Drones Used to Find Toy-Like “Butterfly” Land Mines - prostoalex
https://www.scientificamerican.com/article/drones-used-to-find-toy-like-butterfly-land-mines/
======
darkpuma
> _" More than a million Russian-made PFM-1 land mines—the most common
> butterfly type, possibly inspired by similar U.S. weapons deployed during
> the Vietnam War"_

Possibly? Why is this article softballing? The Russian version of the mine is
a DIRECT ripoff of the American version.
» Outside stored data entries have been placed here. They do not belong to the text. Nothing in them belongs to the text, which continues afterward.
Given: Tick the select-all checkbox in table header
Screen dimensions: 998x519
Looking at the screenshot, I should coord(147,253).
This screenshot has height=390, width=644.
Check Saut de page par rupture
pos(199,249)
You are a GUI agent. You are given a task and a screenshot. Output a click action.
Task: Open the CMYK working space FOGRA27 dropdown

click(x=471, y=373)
They look EXACTLY the same.

Here is a BLU-43, the American version: [http://www.big-
ordnance.com/subs/BLU43OD.jpg](http://www.big-ordnance.com/subs/BLU43OD.jpg)
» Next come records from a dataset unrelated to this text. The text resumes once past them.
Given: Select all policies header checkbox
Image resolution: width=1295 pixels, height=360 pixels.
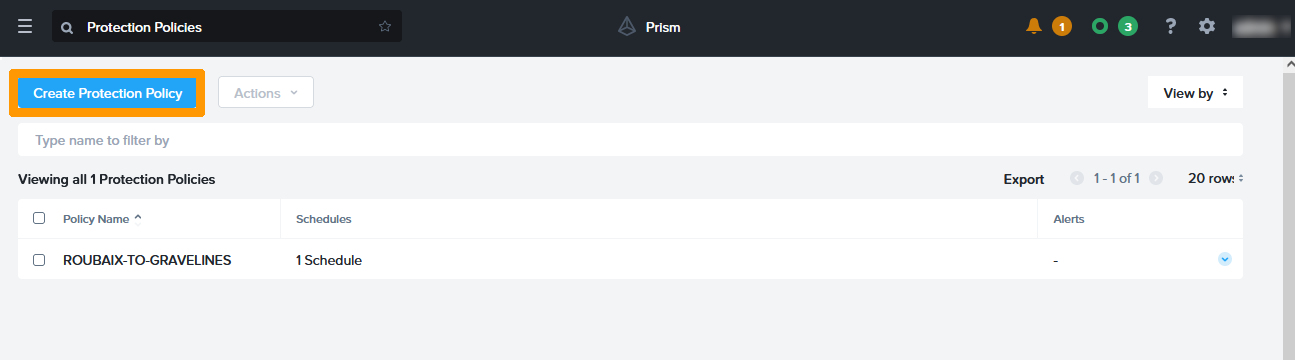Looking at the screenshot, I should tap(39, 218).
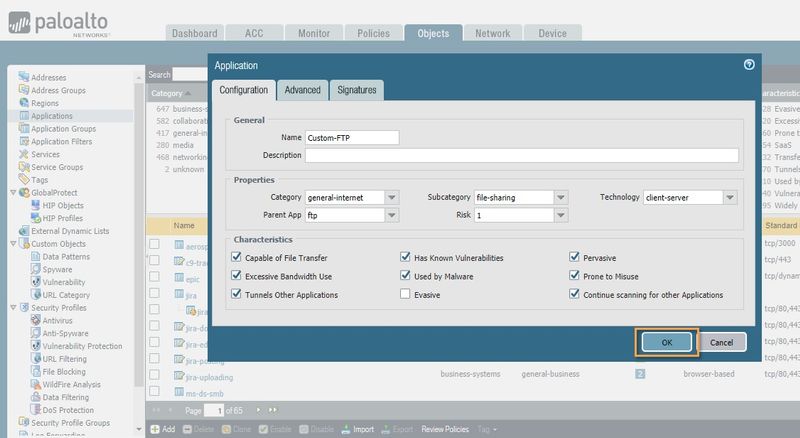Open the Risk dropdown

coord(561,215)
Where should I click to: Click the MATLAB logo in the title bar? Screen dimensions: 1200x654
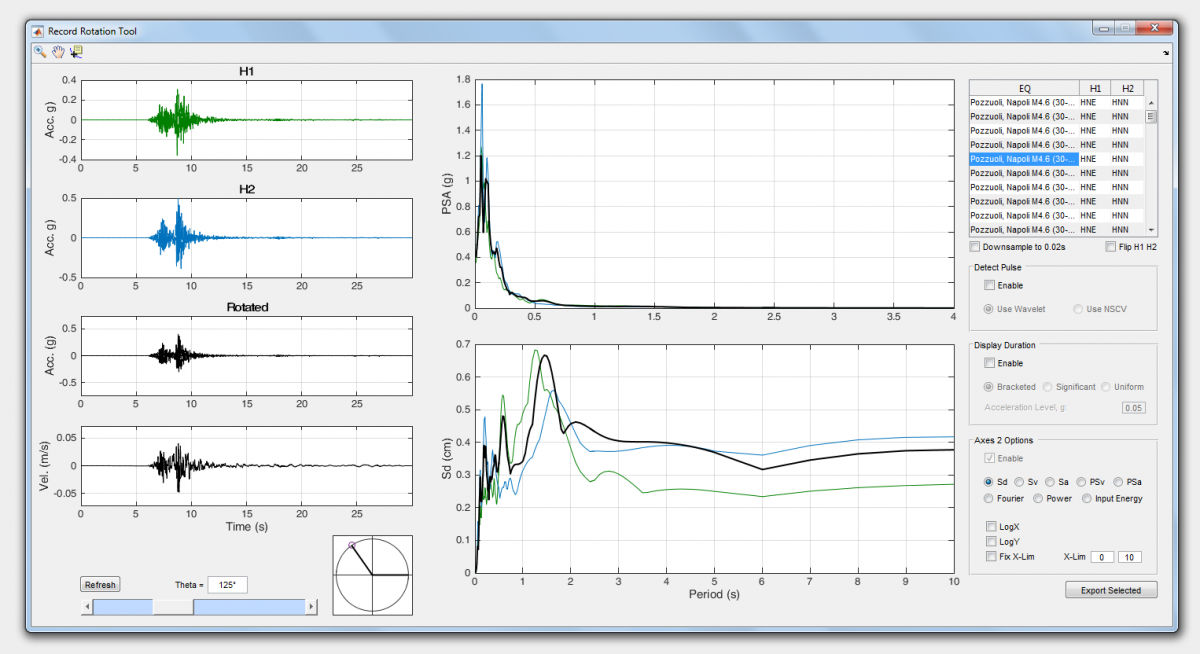(x=38, y=31)
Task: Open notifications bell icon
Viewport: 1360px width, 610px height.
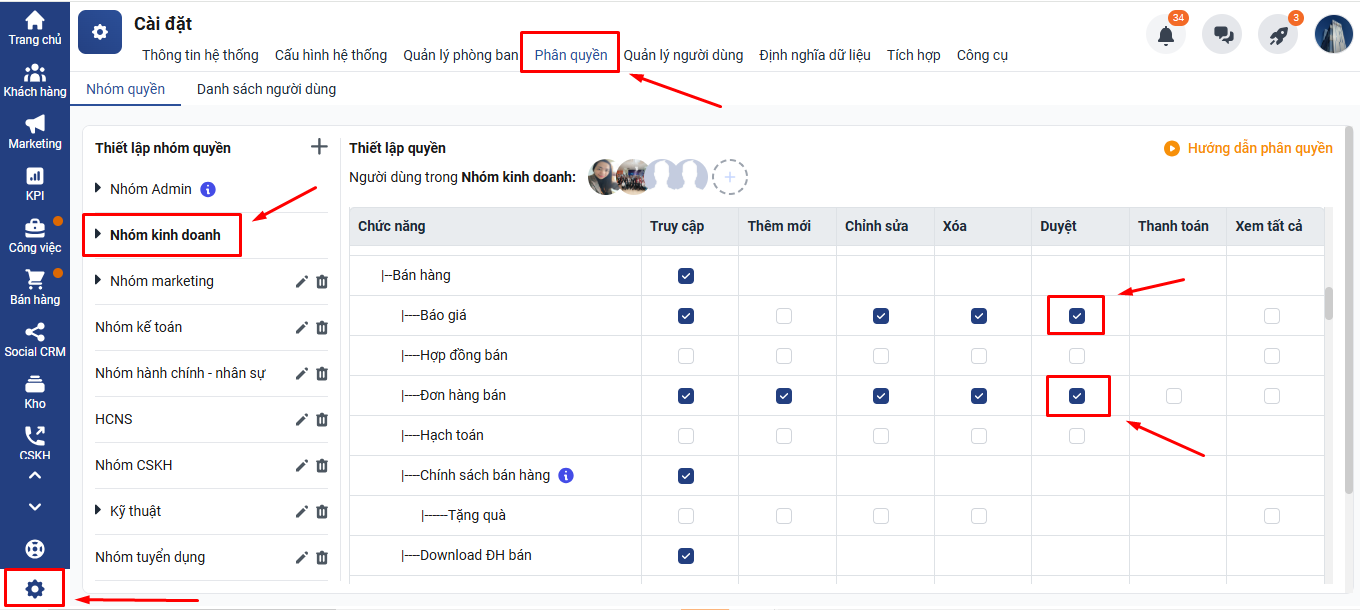Action: coord(1165,35)
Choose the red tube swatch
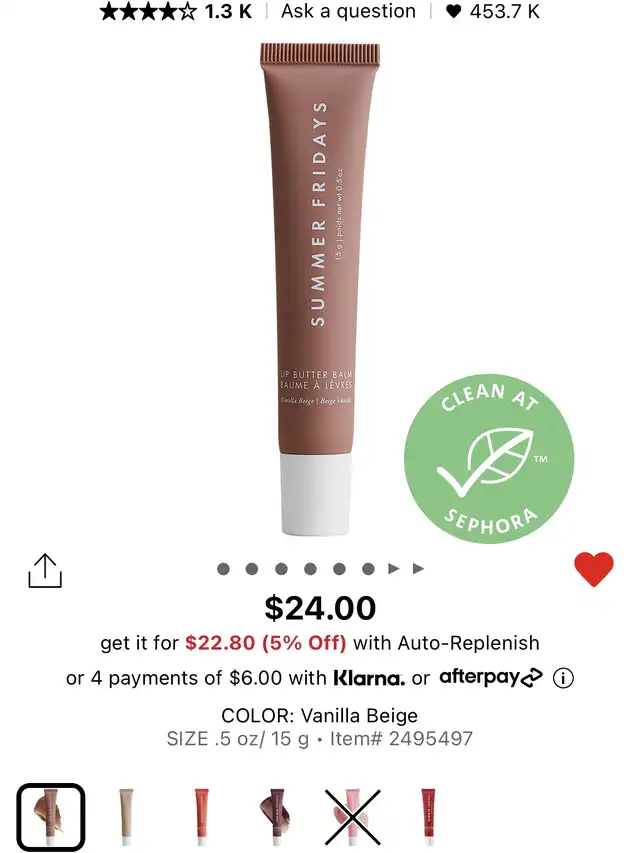This screenshot has width=640, height=853. pyautogui.click(x=428, y=816)
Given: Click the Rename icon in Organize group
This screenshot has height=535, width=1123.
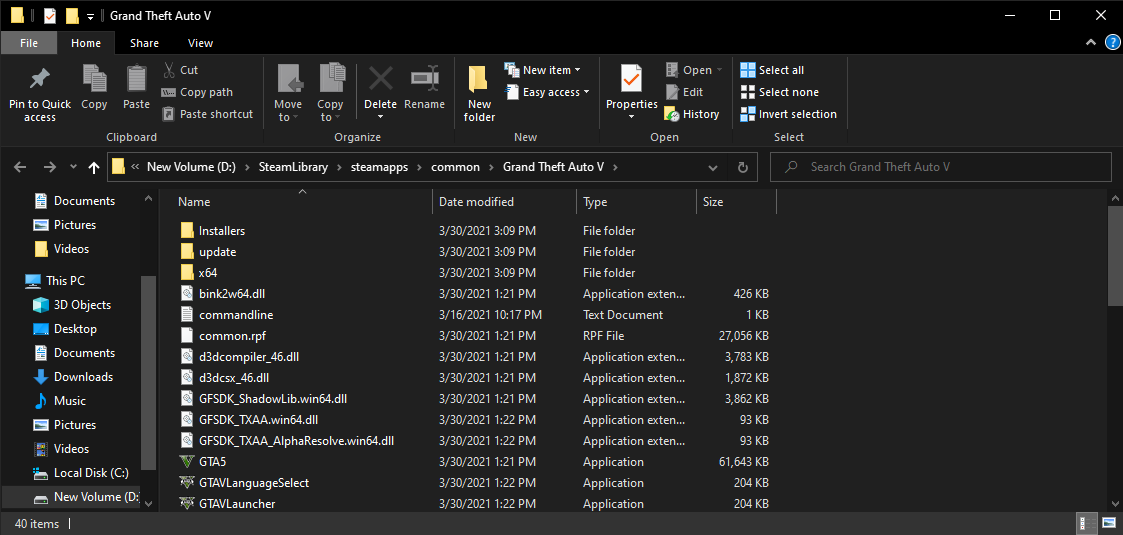Looking at the screenshot, I should 424,78.
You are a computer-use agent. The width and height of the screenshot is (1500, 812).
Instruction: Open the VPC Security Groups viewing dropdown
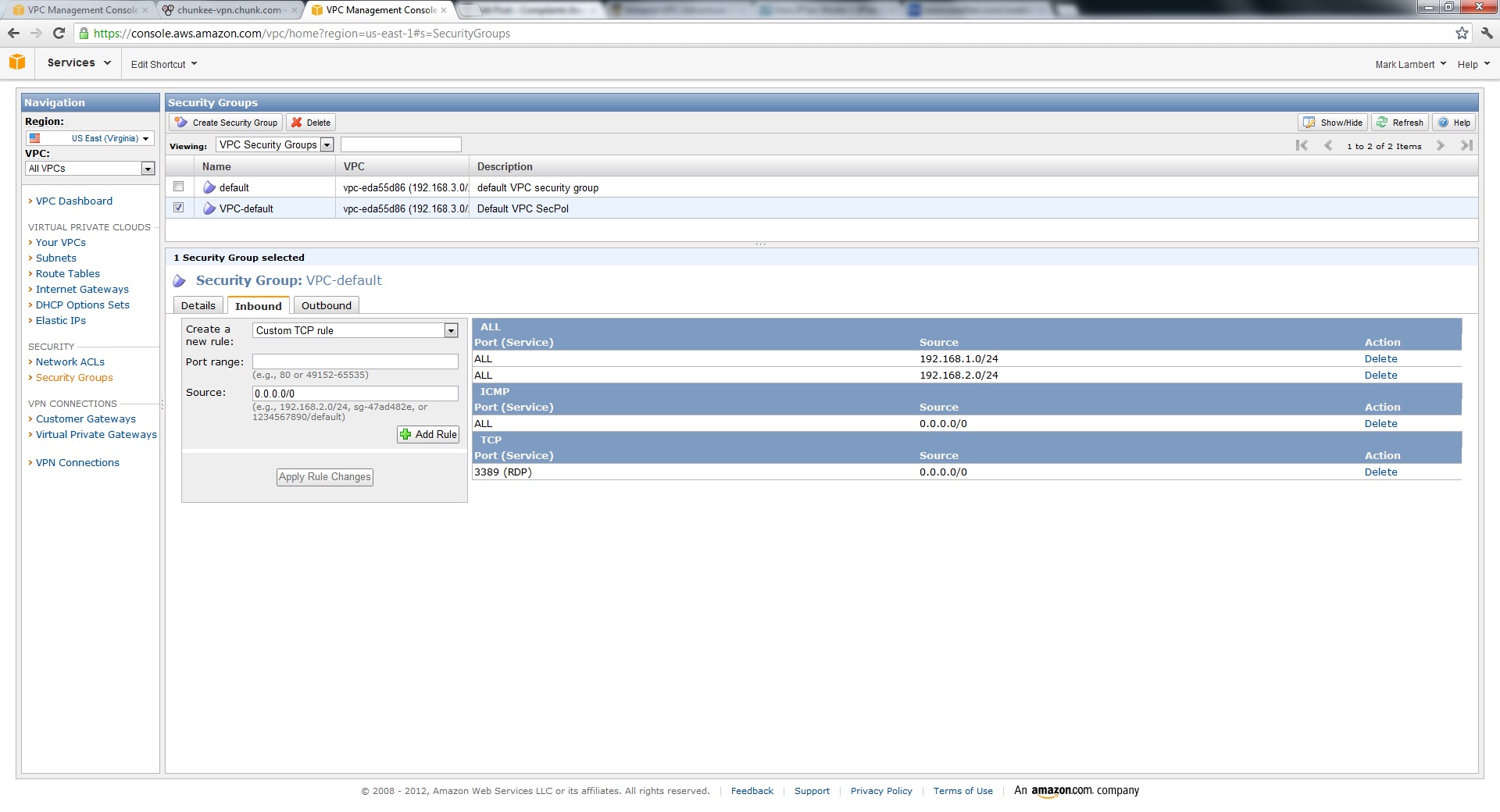(327, 145)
Here is a PFM-1, the Russian version:
[https://en.wikipedia.org/wiki/PFM-1#/media/File:Russische_Sc...](https://en.wikipedia.org/wiki/PFM-1#/media/File:Russische_Schmetterlingsmine_PFM-1.jpg)

It's the same damn mine! There is no "possibly" about this. The author didn't
lie but he's damn sure being dishonest. The article never even mentions the
BLU-43 by name, which would allow more readers to look it up and decide for
themselves.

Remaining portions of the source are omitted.